==== Dataset content ====

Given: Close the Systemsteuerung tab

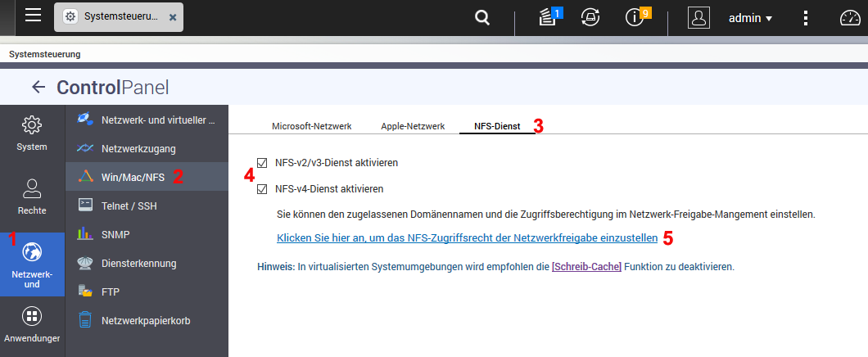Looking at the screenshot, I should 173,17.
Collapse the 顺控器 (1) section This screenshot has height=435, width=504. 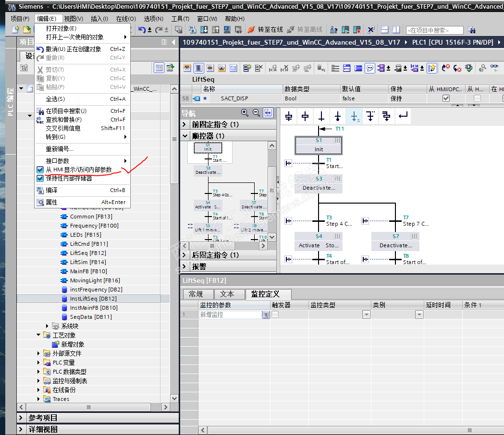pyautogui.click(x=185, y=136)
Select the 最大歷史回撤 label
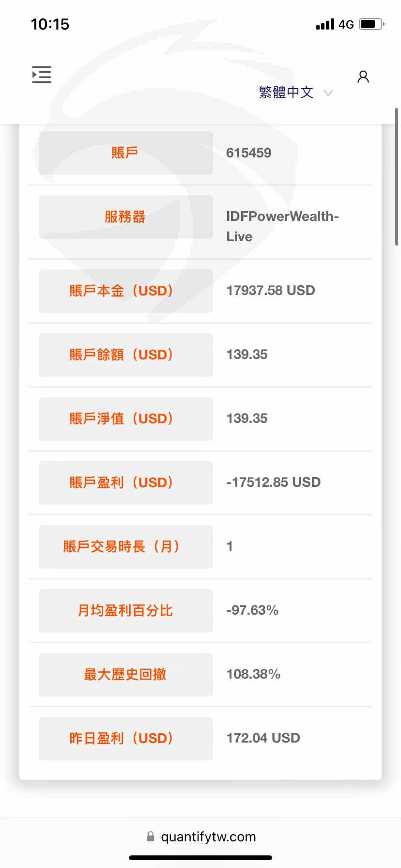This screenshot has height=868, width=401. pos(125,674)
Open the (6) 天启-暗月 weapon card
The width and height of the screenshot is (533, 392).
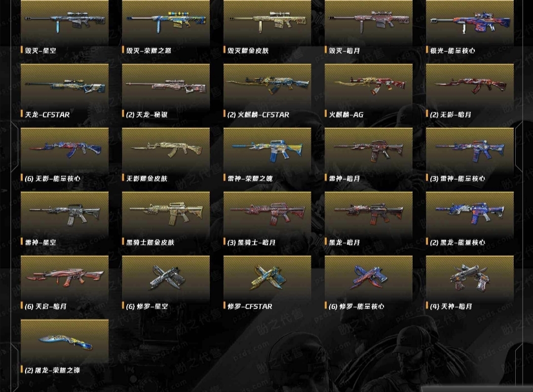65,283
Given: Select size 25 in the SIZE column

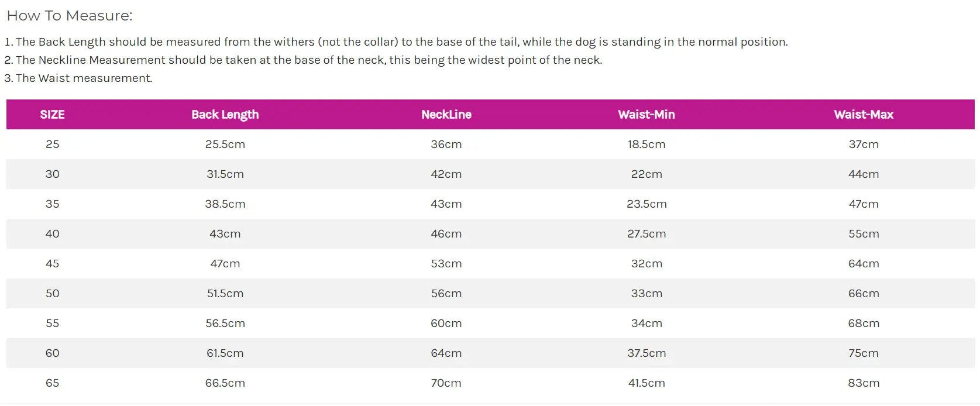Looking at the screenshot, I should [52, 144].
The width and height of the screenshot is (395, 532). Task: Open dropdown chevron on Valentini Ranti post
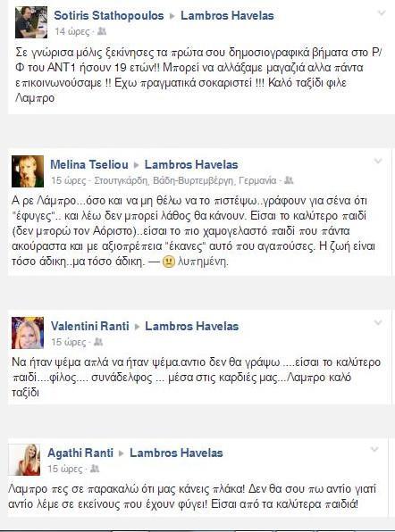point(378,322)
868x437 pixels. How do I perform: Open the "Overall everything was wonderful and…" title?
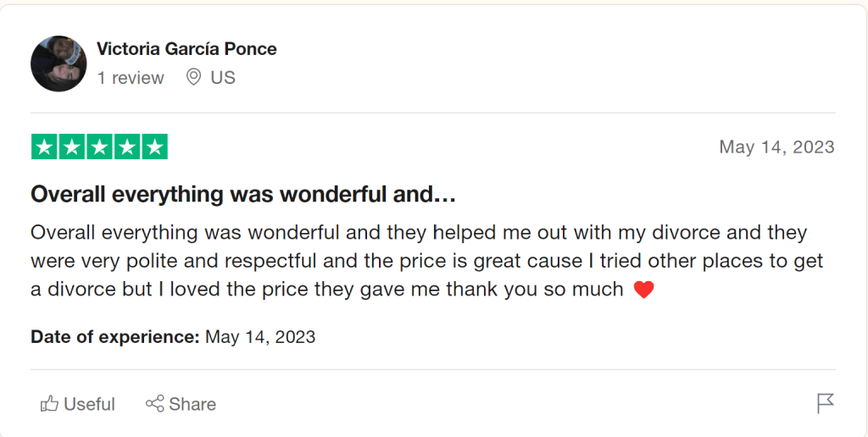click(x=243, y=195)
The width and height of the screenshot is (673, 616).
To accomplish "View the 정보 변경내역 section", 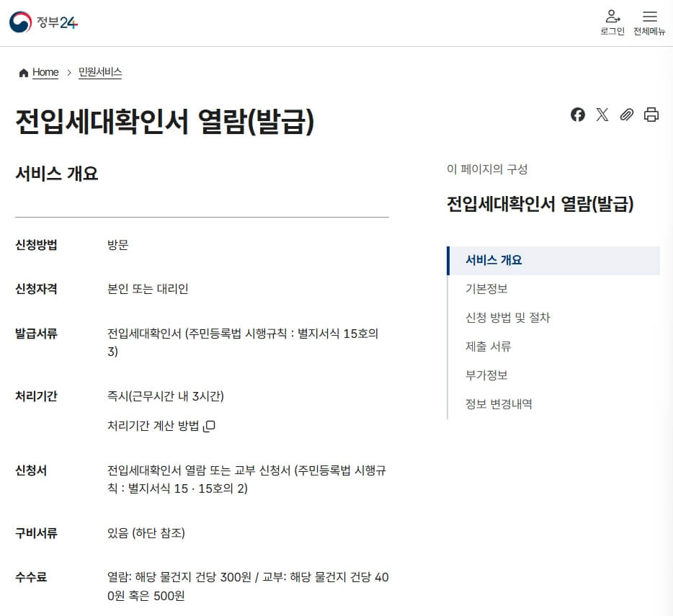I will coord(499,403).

====

Assignment - Within these entries, output exactly the lines starting at the one with "The width and height of the screenshot is (395, 532)." and finishing at the one with "The width and height of the screenshot is (673, 616).". Leave pictures out of the output.

Result for this exercise -
The width and height of the screenshot is (395, 532). Task: Open dropdown chevron on Valentini Ranti post
point(378,322)
868x437 pixels. How do I perform: Open the "Overall everything was wonderful and…" title?
click(x=243, y=195)
The width and height of the screenshot is (673, 616).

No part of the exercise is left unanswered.